Light sails are not propelled by the solar wind (charged particles from the Sun), but solely by the power of photons of light. This technology is a slow means of propulsion, but there may be a way, in the future, to produce significant speeds from the push of photons alone.
“[A] dream that people have talked about for decades is you get a solar sail that could tolerate the high heat and radiation of being near our sun. Then you could go in real close to the sun and get a great big push and send the spacecraft to all sorts of destinations at a much higher speed than we’re able to achieve right now,” Nye explains.

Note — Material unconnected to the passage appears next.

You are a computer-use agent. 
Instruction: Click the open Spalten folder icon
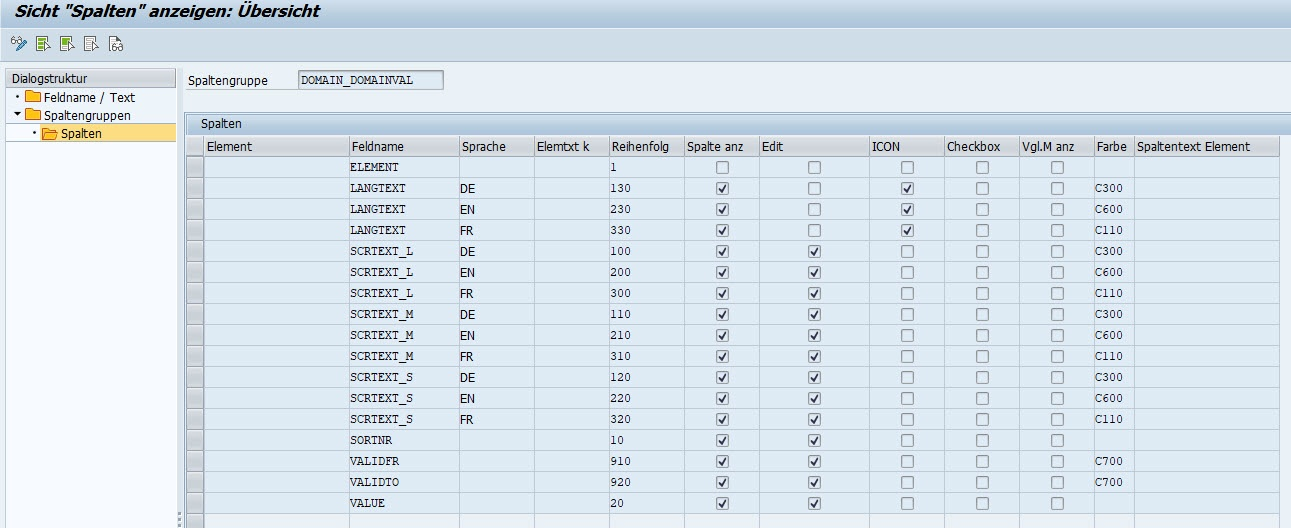50,133
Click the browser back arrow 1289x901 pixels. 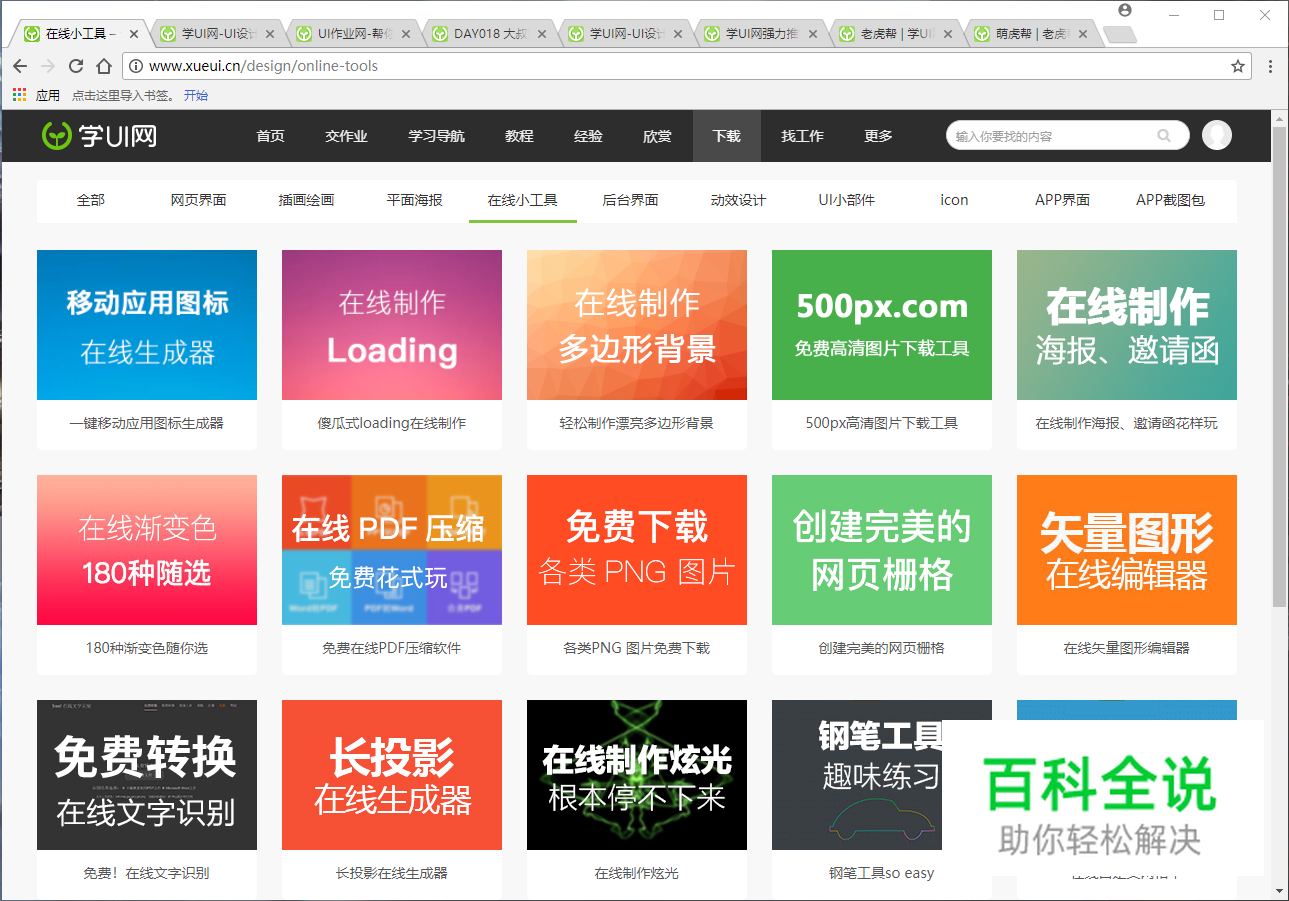(x=19, y=66)
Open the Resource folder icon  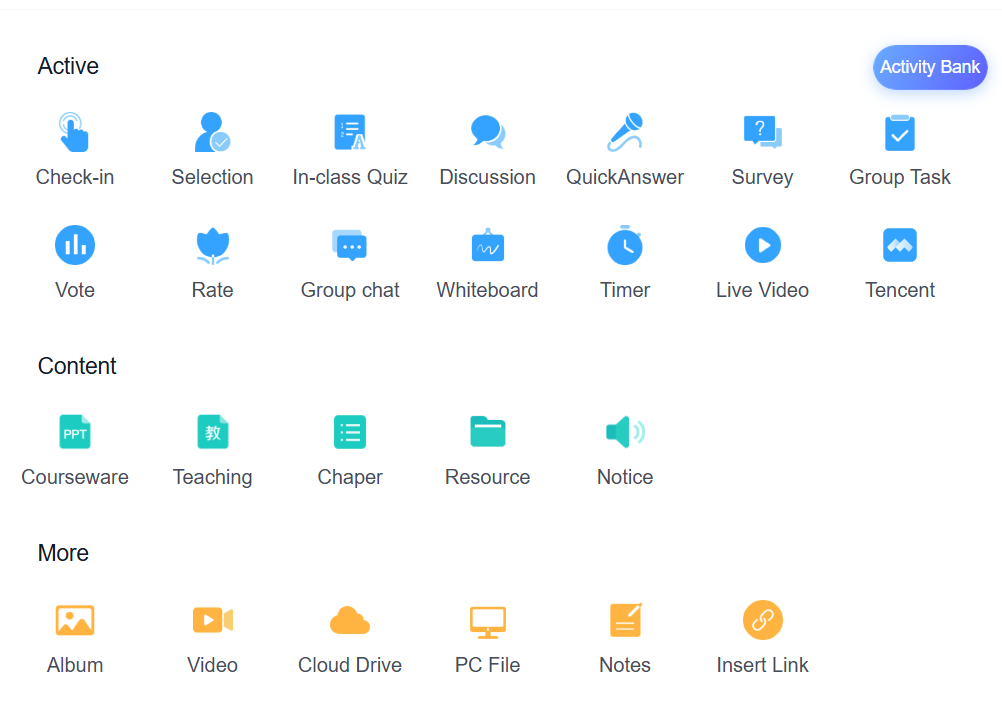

When NASA launches the Space Launch System on its journey to orbit the Moon, the Orion spacecraft will be accompanied by a smaller payload — the solar sail-powered NEA Scout. Once its solar sails are deployed, the vehicle will travel out to an asteroid to explore its surface.
Inexpensive solar sails could bring space travel to the masses, and clubs may hold regattas, racing their craft around the inner solar system.
The distant future could see solar sail spacecraft propelled over vast distances by lasers on Earth or the Moon, adding additional thrust to the vehicles as they race away from the Sun.
“Solar sails are also one of the only known methods that could someday be used to travel to the stars. In 2016, the group Breakthrough Initiatives announced an initiative to send a fleet of laser-powered solar sails to our nearest star, Alpha Centauri,” The Planetary Society reports.
Such a system could send a CubeSat to Alpha Centauri, the nearest star system, in just a few decades.
LightSail 2 will remain in orbit for roughly a year. Sometime around August 2020, the spacecraft will start to lose altitude. At that point, it may become visible to some Earth-bound observers at dawn and dusk. Even now, the spacecraft can be seen by sky watchers living within 42 degrees (north or south) of the equator, using a moderate amateur telescope. Using a radio tracker set to 437.025 MHz, it is even possible to track LightSail 2 as it transmits its call sign, WM9XPA, every 45 seconds.
The success of LightSail 2 also points the way to another future — one where ordinary people fund space missions and exploration directly through small donations. Over 50,000 people from 109 countries around the world donated to make the LightSail 2 mission happen. Through crowdfunding, private organizations, like The Planetary Society, can test new technologies and carry out missions in space.
“Space exploration brings out the best in us. It’s where we solve problems that have never been solved before… [O]ur ancestors who did not try to go over the horizon to see what was beyond, well, they’re not actually our ancestors. We’re descended from the people or organisms that did look over the horizon and find out more about their place in the world,” Nye surmised.
Until humans sail on light, the greatest romance of solar sail technology will be discovering the wonders of science through low-cast access to space for everyone.